Deitei para dormir após o almoço. Ao acordar, senti o rosto amassado, a boca seca e o braço, por baixo do travesseiro, completamente dormente. Fazia tempo que não dormia assim. Ainda atordoado do sono profundo, acostumava os olhos com o quarto escuro e a cor da parede à frente. Senti que às costas algo fazia peso na cama. Pensei que era minha mãe. Ela costumeiramente sentava ali e me chamava para levantar. Lembrei que estava sozinho em casa. Todos haviam viajado. Coração acelerou, fechei os olhos e comecei a transpirar. Temi pelo pior. De medo, acho que desmaiei. Do quintal da antiga casa, sempre avistava uma silhueta sombria na porta dos fundos. Ela me observava em silêncio enquanto eu me afogava no lamaçal que rodeava o jirau. Tentava gritar, mas – coisas de sonho – a minha voz não saia. Um dos pesadelos que quando me acontecia, me fazia acordar sem ar e, quase sempre, ir certeiro à igreja. Quando ouço “sinking in the quicksand of my thoughts” e lembro do episódio, o verso pesa com mais força e redescubro o poder de um percepto.

Cidades interioranas são repletas de histórias. Pela falta de oportunidades e também de agonias comuns, elas aquecem o coração dos moradores em uma roda de conversa. Trabalhei em uma casa antiga. Sempre que alguém ficava sozinho, silhuetas passavam pelas portas abertas, enquanto se estava de cabeça baixa a folhear algum documento, da mesma forma que os servidores indo de uma sala a outra de dia. Luzes piscavam. A sensação de estar constantemente sendo observado. Medo de que o monitor do computador apague e, às costas, uma silhueta se materialize no reflexo da tela. O bebedouro que, do nada, parecia saciar alguém que não estava ali. Todos somos corajosos, ainda que a sós, redobramos sobre o medo uma explicação lógica e nos confortamos com isso. Digo isso porque era a dilatação no teto que causava o barulho e não outro tipo de fenômeno. Um dia, reunidos, começamos a conversar e falar dos acontecimentos que percebíamos, mas estávamos receosos demais para contar em voz alta. Ninguém queria ficar lá. E com razão. Após visitar a casa, um sensitivo, de passagem pelo Piauí, confessou que não conseguia olhar para o canto da sala em que uma mulher ficava lhe encarando. Sem saber de nossas conversas ou da história que só fomos descobrir tempos depois, ele talvez falava da dona da casa que havia tirado a própria vida ali. 

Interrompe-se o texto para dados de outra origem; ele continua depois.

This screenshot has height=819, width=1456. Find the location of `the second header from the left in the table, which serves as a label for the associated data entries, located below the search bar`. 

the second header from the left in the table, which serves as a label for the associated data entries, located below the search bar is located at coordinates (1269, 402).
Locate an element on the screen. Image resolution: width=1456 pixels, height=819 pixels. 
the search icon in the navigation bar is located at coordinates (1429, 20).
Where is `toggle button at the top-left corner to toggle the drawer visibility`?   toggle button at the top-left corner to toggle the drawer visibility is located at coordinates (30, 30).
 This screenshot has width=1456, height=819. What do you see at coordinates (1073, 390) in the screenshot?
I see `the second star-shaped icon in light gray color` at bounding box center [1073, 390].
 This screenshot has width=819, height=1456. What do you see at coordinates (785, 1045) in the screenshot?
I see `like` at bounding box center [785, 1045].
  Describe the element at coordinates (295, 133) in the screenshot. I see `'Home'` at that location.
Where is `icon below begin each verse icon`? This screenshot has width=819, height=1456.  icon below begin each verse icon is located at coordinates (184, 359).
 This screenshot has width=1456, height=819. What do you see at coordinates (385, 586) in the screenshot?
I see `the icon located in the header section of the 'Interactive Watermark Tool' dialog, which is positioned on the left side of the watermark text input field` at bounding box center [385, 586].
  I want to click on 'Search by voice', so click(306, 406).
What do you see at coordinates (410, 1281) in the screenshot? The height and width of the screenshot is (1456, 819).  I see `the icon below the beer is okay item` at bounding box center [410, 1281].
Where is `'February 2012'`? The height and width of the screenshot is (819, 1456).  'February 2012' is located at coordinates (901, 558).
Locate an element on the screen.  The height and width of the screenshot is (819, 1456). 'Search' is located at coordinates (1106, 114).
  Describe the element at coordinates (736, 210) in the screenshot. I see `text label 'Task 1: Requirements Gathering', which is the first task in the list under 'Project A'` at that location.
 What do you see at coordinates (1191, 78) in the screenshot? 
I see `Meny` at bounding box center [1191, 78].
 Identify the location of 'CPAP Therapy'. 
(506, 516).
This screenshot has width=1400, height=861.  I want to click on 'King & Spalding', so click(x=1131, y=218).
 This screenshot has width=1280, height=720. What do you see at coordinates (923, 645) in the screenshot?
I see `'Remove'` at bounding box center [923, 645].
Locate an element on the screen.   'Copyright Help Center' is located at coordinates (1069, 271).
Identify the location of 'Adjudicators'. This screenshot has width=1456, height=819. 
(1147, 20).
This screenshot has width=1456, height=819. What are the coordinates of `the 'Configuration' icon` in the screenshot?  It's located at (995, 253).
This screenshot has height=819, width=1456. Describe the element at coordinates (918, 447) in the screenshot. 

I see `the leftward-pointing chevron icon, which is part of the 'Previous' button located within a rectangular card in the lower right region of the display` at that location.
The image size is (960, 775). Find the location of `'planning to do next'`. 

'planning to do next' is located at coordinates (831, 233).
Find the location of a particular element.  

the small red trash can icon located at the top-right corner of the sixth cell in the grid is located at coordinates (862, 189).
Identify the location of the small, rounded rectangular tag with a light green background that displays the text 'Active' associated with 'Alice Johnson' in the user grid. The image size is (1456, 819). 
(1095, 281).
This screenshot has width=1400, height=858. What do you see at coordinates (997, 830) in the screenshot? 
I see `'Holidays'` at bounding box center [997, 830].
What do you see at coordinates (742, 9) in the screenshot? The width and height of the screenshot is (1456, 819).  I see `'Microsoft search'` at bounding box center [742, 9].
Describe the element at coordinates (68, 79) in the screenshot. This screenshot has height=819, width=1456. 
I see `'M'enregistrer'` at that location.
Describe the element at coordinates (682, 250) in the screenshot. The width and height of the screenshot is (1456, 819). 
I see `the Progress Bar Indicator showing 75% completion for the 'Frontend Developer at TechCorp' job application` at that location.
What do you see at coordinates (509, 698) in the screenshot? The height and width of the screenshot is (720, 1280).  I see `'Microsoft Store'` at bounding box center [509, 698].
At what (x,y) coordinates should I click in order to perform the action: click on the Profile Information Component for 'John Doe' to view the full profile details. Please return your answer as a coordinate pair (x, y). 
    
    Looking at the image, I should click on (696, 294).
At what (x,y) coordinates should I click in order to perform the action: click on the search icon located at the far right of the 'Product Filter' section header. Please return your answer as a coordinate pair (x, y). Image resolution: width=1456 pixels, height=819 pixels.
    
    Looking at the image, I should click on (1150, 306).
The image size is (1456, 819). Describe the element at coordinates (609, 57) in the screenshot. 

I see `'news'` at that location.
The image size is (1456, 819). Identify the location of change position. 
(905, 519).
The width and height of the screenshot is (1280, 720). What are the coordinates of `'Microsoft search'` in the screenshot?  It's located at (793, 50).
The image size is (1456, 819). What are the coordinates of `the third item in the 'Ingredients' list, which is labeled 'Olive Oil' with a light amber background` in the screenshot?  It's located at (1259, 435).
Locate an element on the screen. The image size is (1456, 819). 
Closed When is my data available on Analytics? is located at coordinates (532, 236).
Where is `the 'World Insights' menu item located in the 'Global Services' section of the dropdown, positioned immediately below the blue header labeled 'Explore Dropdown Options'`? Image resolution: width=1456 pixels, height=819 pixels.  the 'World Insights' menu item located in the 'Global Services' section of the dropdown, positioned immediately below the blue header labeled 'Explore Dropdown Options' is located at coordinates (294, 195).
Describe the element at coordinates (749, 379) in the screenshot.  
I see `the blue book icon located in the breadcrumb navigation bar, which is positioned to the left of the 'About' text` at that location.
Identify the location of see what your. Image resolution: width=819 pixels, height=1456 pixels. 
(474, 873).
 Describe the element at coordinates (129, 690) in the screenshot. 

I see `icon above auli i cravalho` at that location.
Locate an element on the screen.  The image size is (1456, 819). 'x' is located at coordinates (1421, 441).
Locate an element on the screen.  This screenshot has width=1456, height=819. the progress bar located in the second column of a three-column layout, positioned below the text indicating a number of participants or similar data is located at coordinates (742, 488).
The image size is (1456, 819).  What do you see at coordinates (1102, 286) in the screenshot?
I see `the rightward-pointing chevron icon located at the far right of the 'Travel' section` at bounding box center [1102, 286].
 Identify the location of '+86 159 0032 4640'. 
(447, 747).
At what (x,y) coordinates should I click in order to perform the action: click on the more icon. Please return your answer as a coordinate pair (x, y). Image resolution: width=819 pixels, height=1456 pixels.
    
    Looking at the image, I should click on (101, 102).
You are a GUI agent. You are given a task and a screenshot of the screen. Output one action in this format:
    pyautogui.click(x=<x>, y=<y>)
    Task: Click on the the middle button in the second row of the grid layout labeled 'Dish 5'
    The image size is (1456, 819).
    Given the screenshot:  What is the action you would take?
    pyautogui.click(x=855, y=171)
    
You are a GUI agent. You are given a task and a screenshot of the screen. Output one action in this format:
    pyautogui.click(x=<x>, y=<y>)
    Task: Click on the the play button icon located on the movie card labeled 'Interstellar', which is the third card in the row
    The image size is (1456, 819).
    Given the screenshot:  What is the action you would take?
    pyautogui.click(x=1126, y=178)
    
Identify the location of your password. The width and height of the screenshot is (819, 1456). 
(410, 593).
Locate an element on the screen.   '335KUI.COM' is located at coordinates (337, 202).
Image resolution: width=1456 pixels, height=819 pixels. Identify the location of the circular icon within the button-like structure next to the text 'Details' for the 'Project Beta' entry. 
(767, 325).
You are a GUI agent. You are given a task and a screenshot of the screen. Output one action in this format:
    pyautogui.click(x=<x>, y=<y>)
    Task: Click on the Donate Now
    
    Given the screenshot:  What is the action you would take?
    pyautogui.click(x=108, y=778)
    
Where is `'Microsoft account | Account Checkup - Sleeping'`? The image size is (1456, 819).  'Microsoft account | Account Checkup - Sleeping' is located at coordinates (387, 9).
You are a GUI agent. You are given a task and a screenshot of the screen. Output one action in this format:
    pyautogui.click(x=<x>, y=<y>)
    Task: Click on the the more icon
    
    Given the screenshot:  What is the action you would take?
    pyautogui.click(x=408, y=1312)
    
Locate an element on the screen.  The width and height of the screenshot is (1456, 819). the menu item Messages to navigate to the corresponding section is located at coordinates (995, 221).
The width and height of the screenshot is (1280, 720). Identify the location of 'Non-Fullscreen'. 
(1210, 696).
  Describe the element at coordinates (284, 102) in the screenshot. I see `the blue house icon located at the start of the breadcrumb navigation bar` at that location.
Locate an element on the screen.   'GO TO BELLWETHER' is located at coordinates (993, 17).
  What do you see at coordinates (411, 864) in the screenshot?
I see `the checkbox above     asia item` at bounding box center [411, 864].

Falando em irreais e de subconscientes borrados, sonhei que a gente sentava um de frente ao outro numa rede – e ria. Teus flertes, floreios esquivos. Acordei tão feliz. 

São quase duas da manhã. Gosto da sensação que o vento frio faz ao tocar o corpo. As gotículas gélidas começam a me cercar enquanto deito no chão. É chuva. É noite.

Post scriptum: a primeira vez que vi um abricó-de-macaco foi indo para um curso de informática em que passava pelos arreadores do Palácio de Karnak. O fundo do prédio é amurado por essas árvores. Elas são lindas. Um sonho, uma dúvida. É uma nota mental interna. Parabéns. Até mais.